Uluslararası hukuktaki tanımı gereği devlet, kendi vatandaşını başka ülke topraklarında korumasız bırakamaz. Vatandaşını sahipsiz bırakması, kendi egemenliğini hiçe sayması anlamına gelir. Eğer bu kadın ve çocuklar “suçlu” ise yargılamalarının da Türkiye’de yapılması, “suçlu” değil “tutsak” ise tutsaklıktan derhal kurtarılması devlet olmanın gereğidir.

Bu kamplarda çocukları bulunan aileler, devletlerine seslerini duyurmak istiyorlar.

Bu maksatla MAZLUMDER “VATANDAŞINA SAHİP ÇIK!” başlıklı bir basın açıklaması organize etmiştir.
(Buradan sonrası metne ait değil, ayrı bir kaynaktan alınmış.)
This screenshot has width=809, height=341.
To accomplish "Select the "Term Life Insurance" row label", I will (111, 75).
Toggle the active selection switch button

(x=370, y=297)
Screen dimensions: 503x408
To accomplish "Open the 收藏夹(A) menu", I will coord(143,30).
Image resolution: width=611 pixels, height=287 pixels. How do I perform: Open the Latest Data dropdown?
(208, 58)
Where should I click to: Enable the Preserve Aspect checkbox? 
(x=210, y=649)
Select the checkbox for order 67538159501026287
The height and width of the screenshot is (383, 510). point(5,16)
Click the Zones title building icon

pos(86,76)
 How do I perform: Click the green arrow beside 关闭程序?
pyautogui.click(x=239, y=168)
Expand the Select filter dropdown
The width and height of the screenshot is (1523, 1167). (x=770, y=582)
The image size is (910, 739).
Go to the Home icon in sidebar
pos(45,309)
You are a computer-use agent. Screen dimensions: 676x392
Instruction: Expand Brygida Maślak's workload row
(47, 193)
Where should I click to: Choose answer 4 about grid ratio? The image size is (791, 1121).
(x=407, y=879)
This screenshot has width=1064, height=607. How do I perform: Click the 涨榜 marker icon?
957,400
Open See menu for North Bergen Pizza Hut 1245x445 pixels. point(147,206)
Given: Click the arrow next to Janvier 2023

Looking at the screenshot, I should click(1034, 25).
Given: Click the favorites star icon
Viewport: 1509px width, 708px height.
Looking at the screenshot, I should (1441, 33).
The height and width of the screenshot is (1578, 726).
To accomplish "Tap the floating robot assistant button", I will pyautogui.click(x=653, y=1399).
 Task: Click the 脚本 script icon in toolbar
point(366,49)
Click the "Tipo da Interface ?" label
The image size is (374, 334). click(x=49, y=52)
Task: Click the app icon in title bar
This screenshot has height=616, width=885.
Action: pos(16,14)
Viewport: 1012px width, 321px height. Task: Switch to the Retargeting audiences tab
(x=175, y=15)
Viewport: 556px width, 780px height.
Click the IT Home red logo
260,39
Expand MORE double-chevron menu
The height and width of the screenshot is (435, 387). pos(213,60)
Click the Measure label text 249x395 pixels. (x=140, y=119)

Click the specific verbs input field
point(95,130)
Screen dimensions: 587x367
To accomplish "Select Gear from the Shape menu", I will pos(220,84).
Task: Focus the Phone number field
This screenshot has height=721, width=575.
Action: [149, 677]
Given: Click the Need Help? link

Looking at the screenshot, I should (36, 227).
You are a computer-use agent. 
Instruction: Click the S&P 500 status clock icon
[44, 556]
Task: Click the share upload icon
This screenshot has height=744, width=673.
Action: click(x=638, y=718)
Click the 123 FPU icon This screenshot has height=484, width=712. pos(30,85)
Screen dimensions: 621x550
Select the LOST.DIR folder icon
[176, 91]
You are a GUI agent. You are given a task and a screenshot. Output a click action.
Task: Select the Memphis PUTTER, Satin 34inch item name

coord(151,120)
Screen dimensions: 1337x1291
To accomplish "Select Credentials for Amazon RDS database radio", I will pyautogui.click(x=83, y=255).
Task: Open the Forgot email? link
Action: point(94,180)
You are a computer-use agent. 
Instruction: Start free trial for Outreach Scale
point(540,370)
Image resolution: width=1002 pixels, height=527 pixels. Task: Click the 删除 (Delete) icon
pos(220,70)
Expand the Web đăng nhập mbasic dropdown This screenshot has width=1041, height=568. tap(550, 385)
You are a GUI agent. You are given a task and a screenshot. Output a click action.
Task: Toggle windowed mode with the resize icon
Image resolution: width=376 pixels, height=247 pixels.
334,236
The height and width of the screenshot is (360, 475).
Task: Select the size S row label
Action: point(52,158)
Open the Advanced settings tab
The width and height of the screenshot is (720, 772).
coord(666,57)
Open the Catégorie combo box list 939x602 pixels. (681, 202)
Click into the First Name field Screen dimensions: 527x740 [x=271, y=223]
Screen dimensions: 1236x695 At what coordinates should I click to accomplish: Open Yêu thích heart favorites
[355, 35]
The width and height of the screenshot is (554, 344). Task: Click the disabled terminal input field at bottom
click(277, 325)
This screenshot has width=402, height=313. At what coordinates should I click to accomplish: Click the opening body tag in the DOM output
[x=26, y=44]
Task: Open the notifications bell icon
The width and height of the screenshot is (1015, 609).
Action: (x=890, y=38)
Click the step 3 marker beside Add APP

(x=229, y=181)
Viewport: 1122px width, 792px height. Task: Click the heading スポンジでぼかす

Açıklamanın metni şöyledir:

Hol ve Roj Kamplarında Kalan Türkiye Vatandaşı Kadın ve Çocukların Türkiye’ye Geri Dönmeleri Önündeki Engeller Kaldırılmalıdır!

Birleşmiş Milletler (BM) Mülteciler Yüksek Komiserliği tarafından 1991'de kurulan el-Hol Kampı hâlihazırda Roj kampı ile birlikte Ortadoğu’nun en büyük mülteci kamplarından biridir. Bilineceği üzere Suriye iç savaşı sonrası IŞİD (Irak Şam İslam Devleti) tarafından kurulan “Hilafet Devleti”ni kendi inançlarına uygun bulan ve farklı ülkelerden olup burada yaşamak isteyen pek çok kişi illegal yollarla bu bölgeye gitmiş ve IŞİD’in savaşına destek vermişti. Bunların yanlarında eşleri ve çocukları da bulunmaktaydı. IŞİD’in bölgeden tasfiyesi sonrası sahipsiz kalan kadın ve çocuklar bu kamplarda tutulmaya başlanmış ve önceleri 20 bin civarında olan mülteci nüfusu 3-4 kat artarak 70 bin kişiye ulaşmıştı. Bu kampların kontrolü 2015'in sonlarında YPG’nin ana omurgasını oluşturduğu Suriye Demokratik Güçleri'nin (SDG) denetimine girmiştir.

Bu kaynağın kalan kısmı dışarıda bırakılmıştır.